Haltlose personality disorder is an ICD-10 personality disorder[27] in which affected individuals possess psychopathic traits built upon short-sighted selfishness[20] and irresponsible hedonism, combined with an inability to anchor one’s identity to a future or past.[28][29] The symptoms of Haltlose share similarites with frontal lobe syndrome, sociopathic and histrionic personality traits,[28][30] and are characterized by a lack of inhibition[31] and “the immaturity of moral and volitional qualities…and the absence of positive ethical attitudes.”[32]
Described by Emil Kraepelin and Gustav Aschaffenburg in the early twentieth century as one of seven classes of psychopath,[33][34][35] and further distinguished by Karl Jaspers, Eugen and Manfred Bleuler, it has been colloquially dubbed psychopathy with an “absence of intent or lack of will”.[3]
With other hyperthymics, Haltlose personalities were considered to make up “the main component of serious crime”,[21] and are studied as one of the strains of psychopathy relevant to criminology[36][37][38] as they are “very easily involved in the criminal history”[39] and may become aggressors[4][40] or homicidal.[41] A 2020 characterization of psychopathies noted of the Haltlose that “these people constantly need vigilant control, leadership, authoritarian mentor, encouragement and behavior correction” to avoid an idle lifestyle, involvement in antisocial groups, crime and substance abuse.[32][42] The marked tendencies towards suggestibility are off-set by demonstrations of “abnormal rigidity and intransigence and firmness”.[43]
After discovering a guilty conscience due to some act or omission they have committed, “they then live under constant fear of the consequences of their action or inaction, fear of something bad that might strike them” in stark opposition to their apparent carelessness or hyperthymic temperament,[44] which is itself frequently a subconscious reaction to overwhelming fear.[9] They frequently withdraw from society.[45] Given their tendency to “exaggerate, to embroider their narratives, to picture themselves in ideal situations, to invent stories”,[25] this fear then manifests as being “apt to blame others for their offences, frequently seeking to avoid responsibility for their actions”.[46] They do not hold themselves responsible for their failed life, instead identifying as an ill-treated martyr.[20]

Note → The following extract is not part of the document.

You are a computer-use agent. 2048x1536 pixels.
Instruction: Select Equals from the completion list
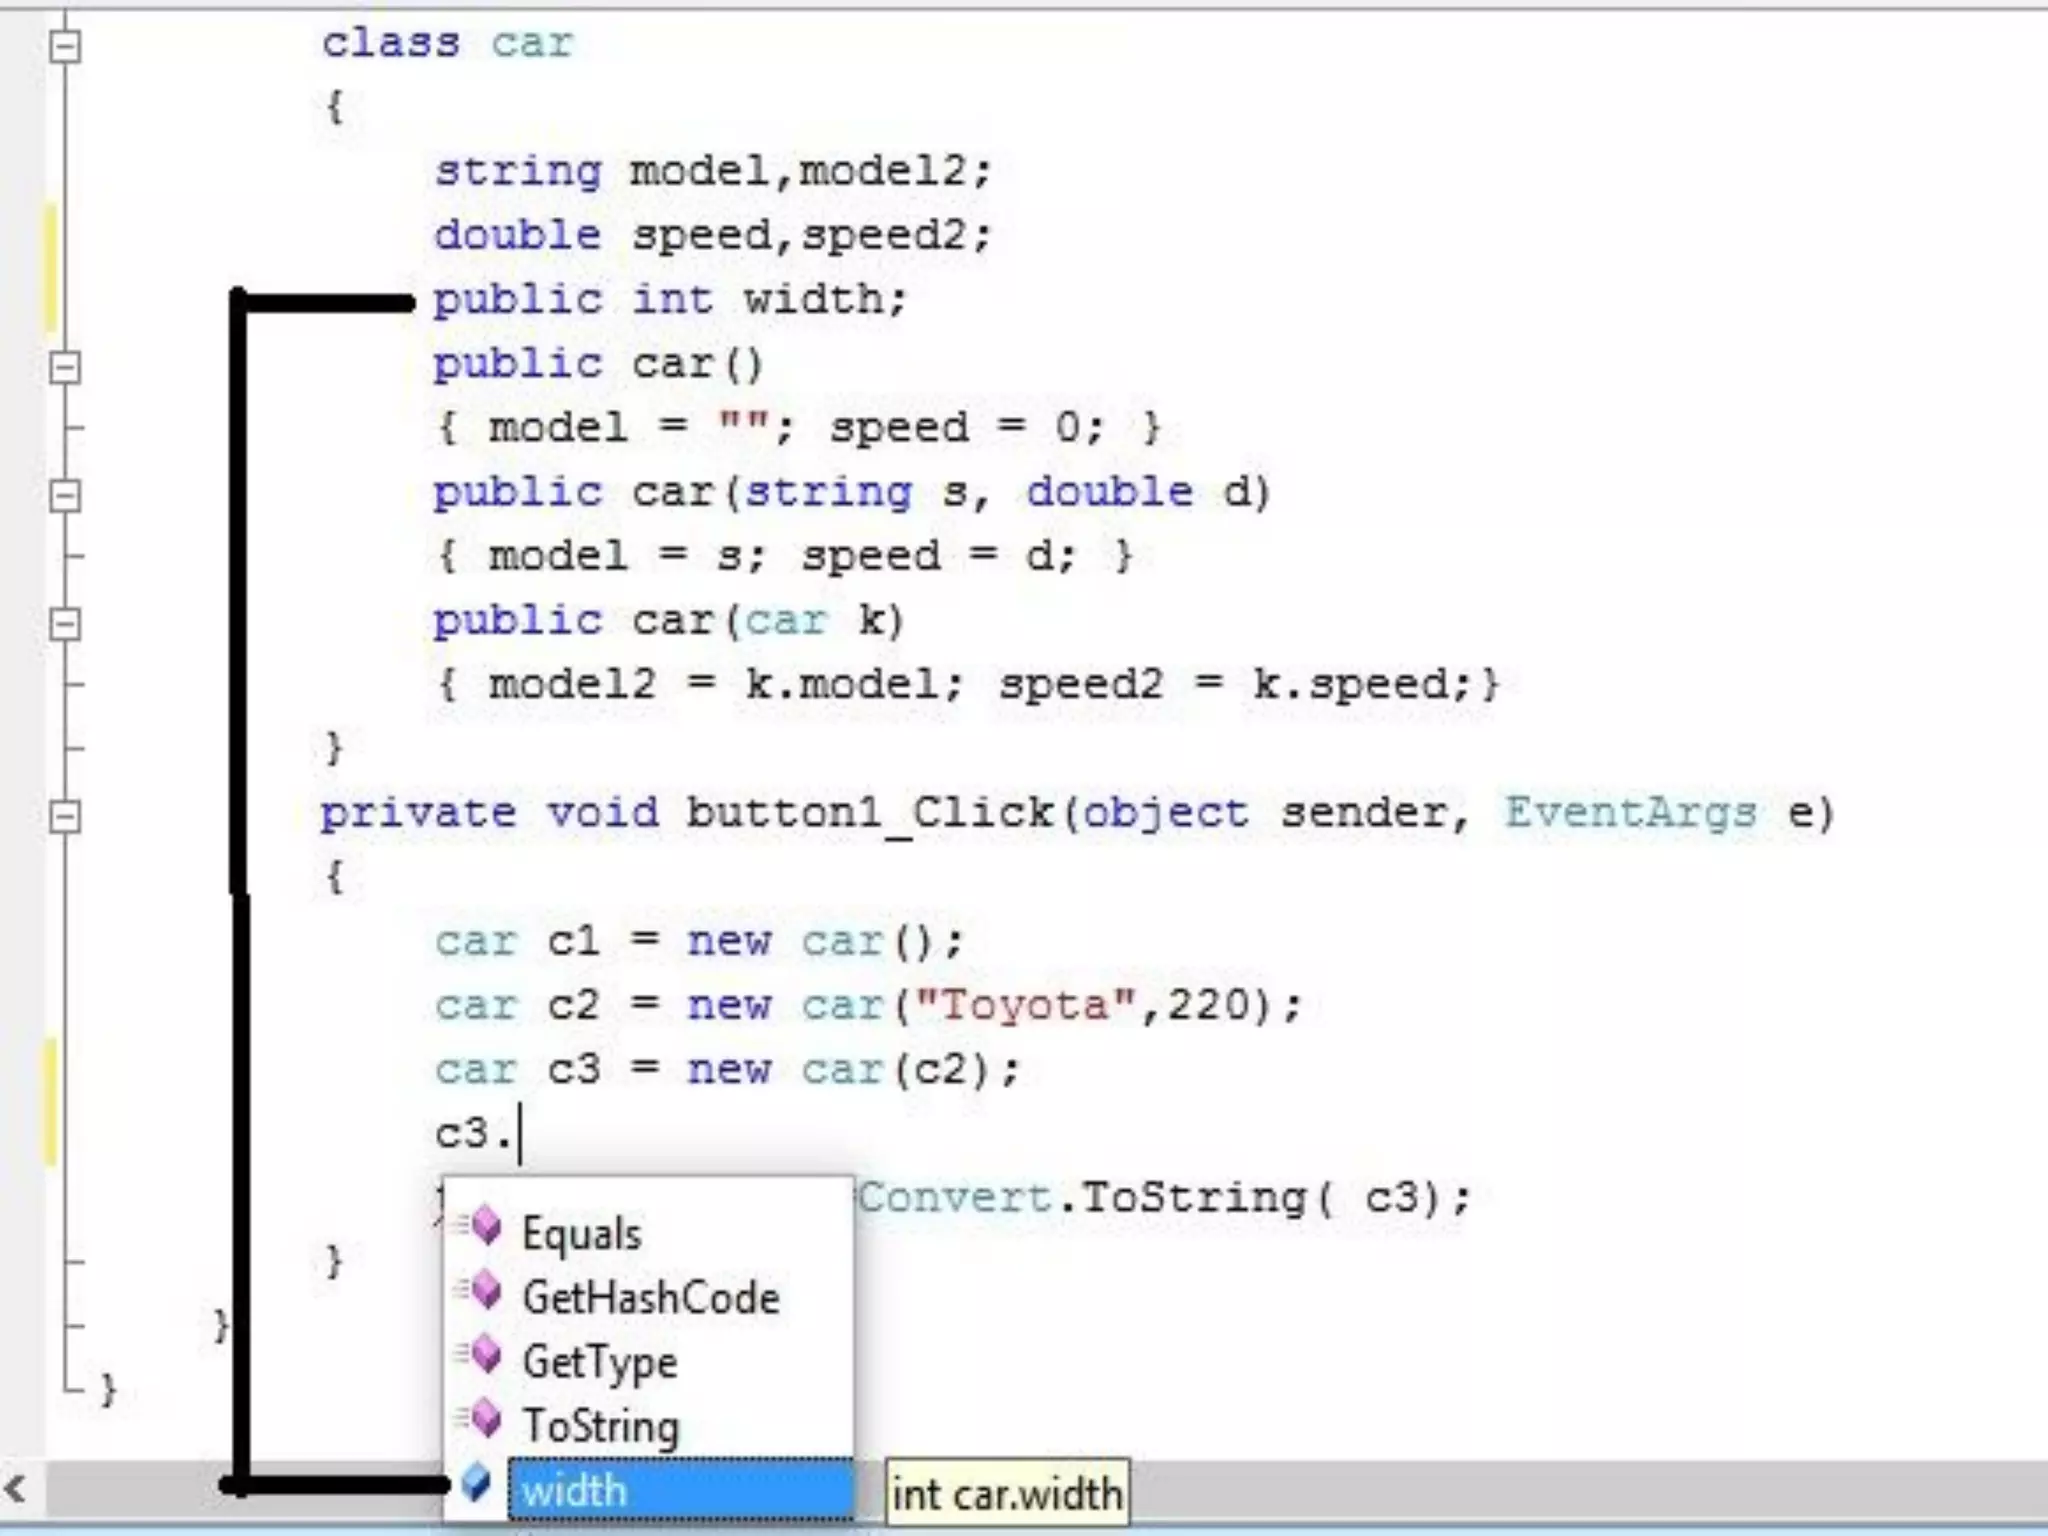[x=582, y=1234]
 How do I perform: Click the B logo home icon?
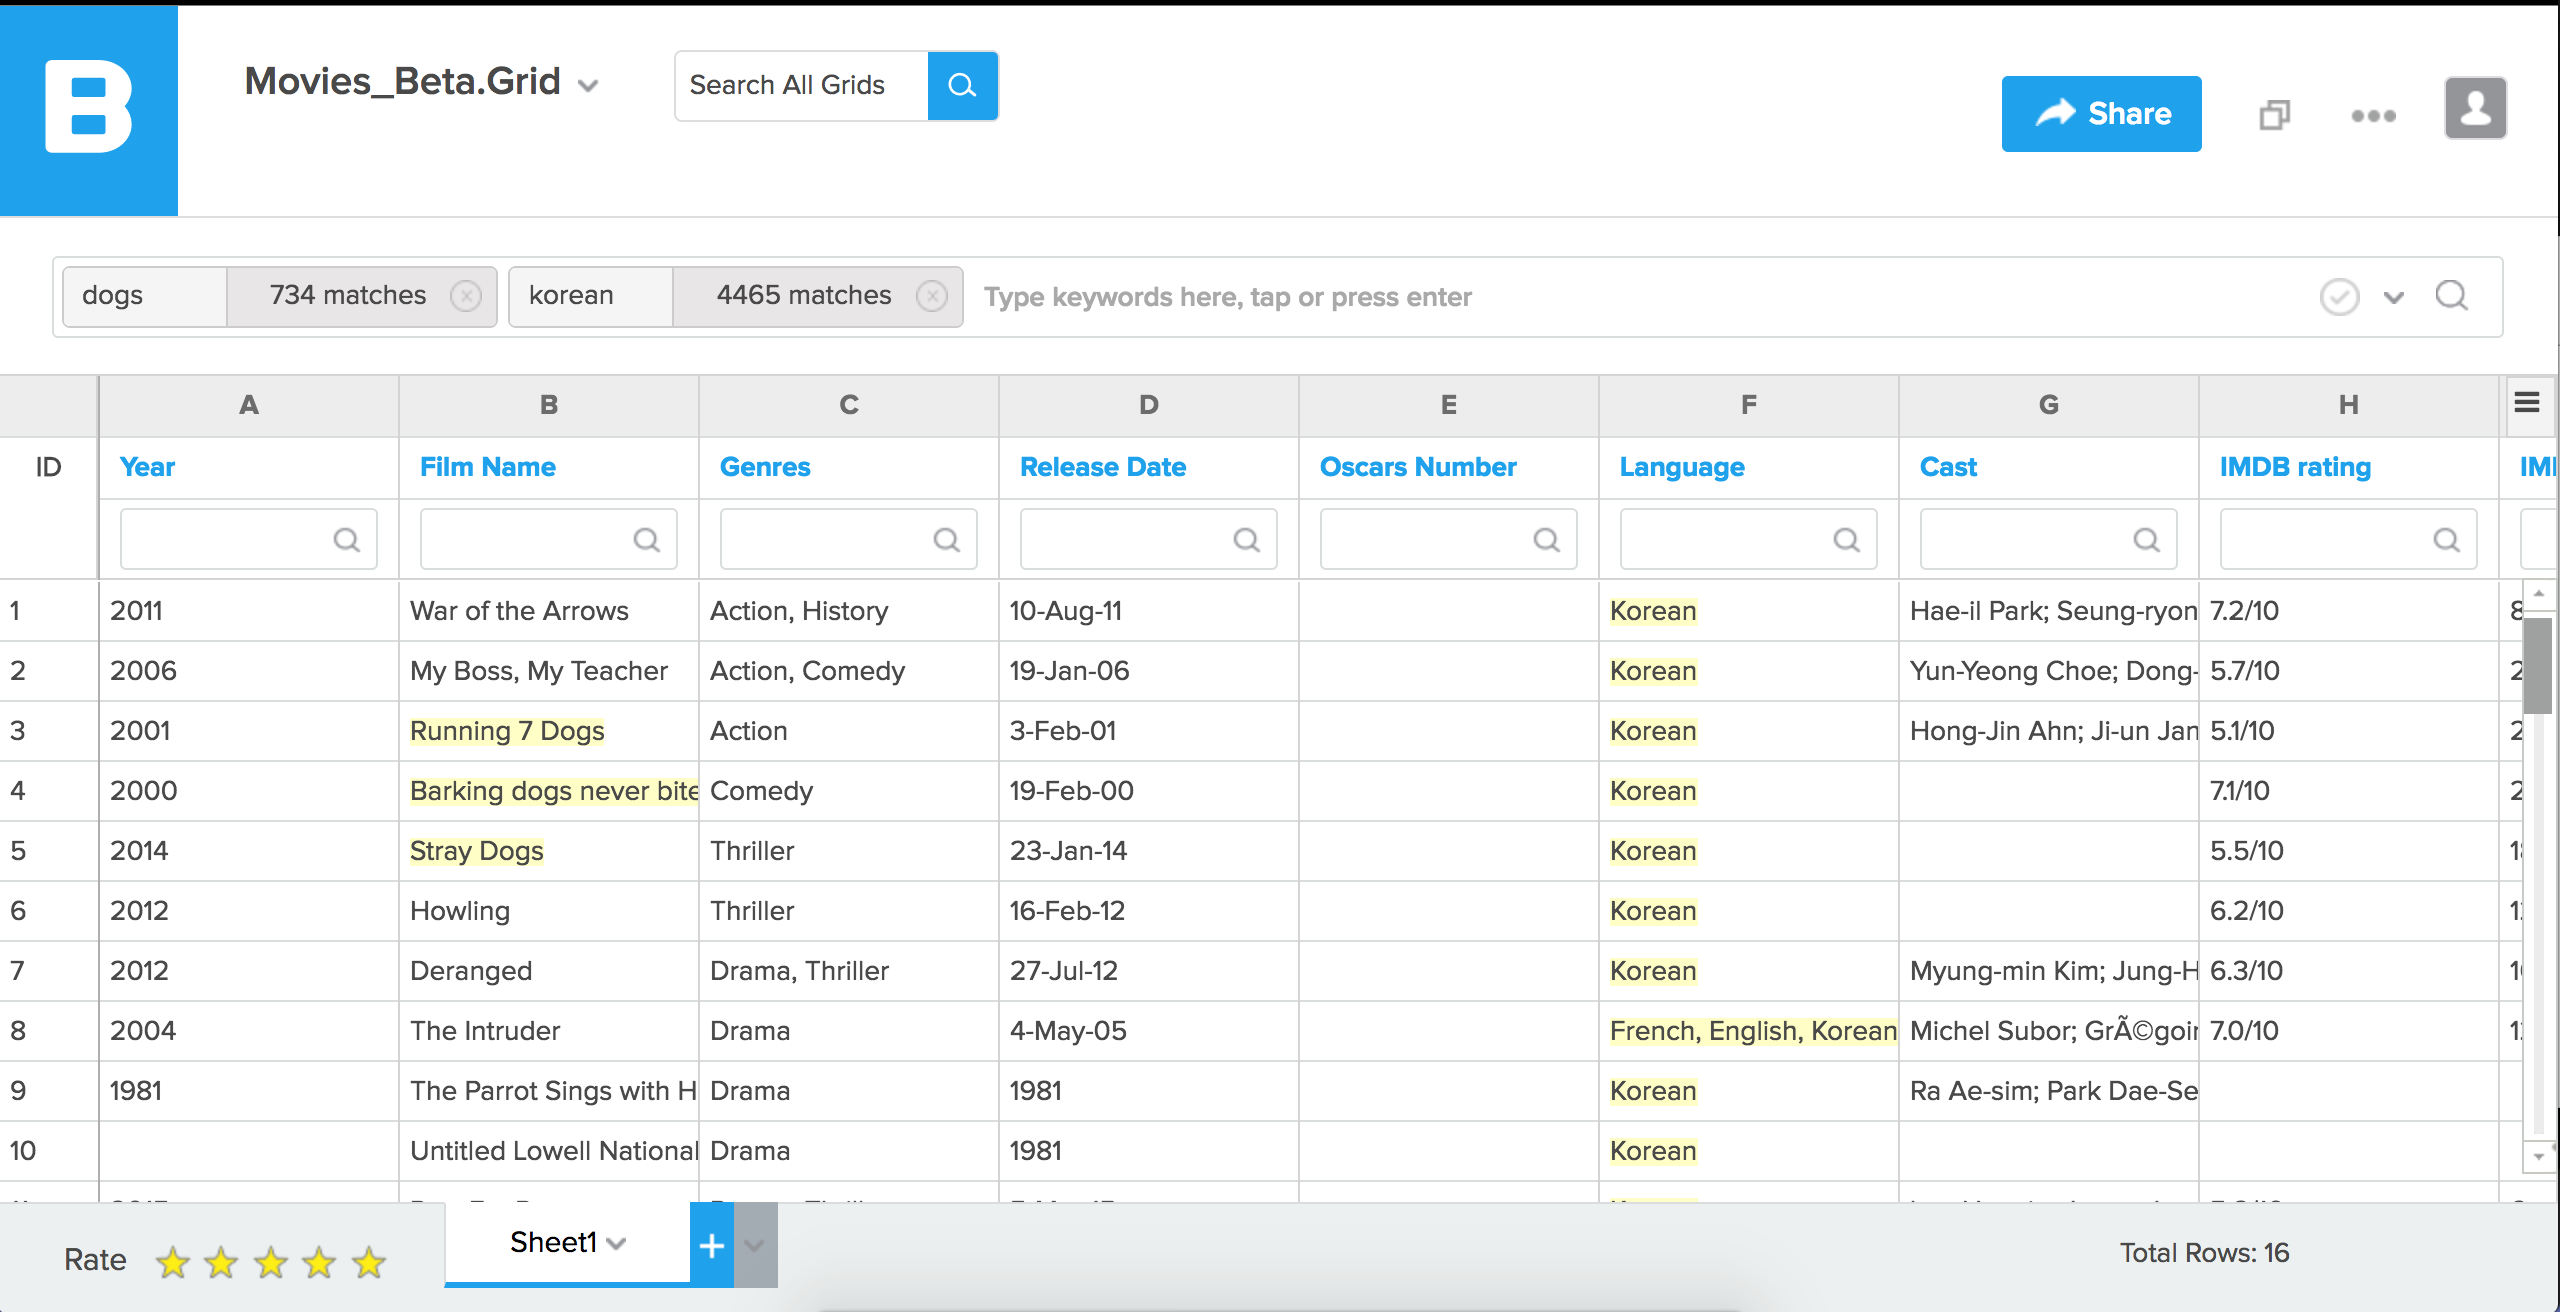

They were characterized as Dégénérés supérieurs,[13] demonstrating normal or heightened intellect but degraded moral standards.[47] Of the ten types of psychopaths defined by Schneider, only the Gemutlose (compassionless) and the Haltlose “had high levels of criminal behavior” without external influence, and thus made up the minority of psychopaths who are “virtually doomed to commit crimes” by virtue only of their own constitution.[48] Frequently changing their determined goals,[9] a haltlose psychopath is “constantly looking for an external hold, it doesn’t really matter whether they join occult or fascist movements”.[49] The ability to moderate external influence was considered one of three characteristics necessary to form an overall personality, thus leaving Haltlose patients without a functional personality of their own.[50] A study of those with haltlose personality disorder concludes “In all of those cases, the result was a continuous social decline that ended in asocial-parasitic existence or an antisocial-criminal life”.[48][51][52]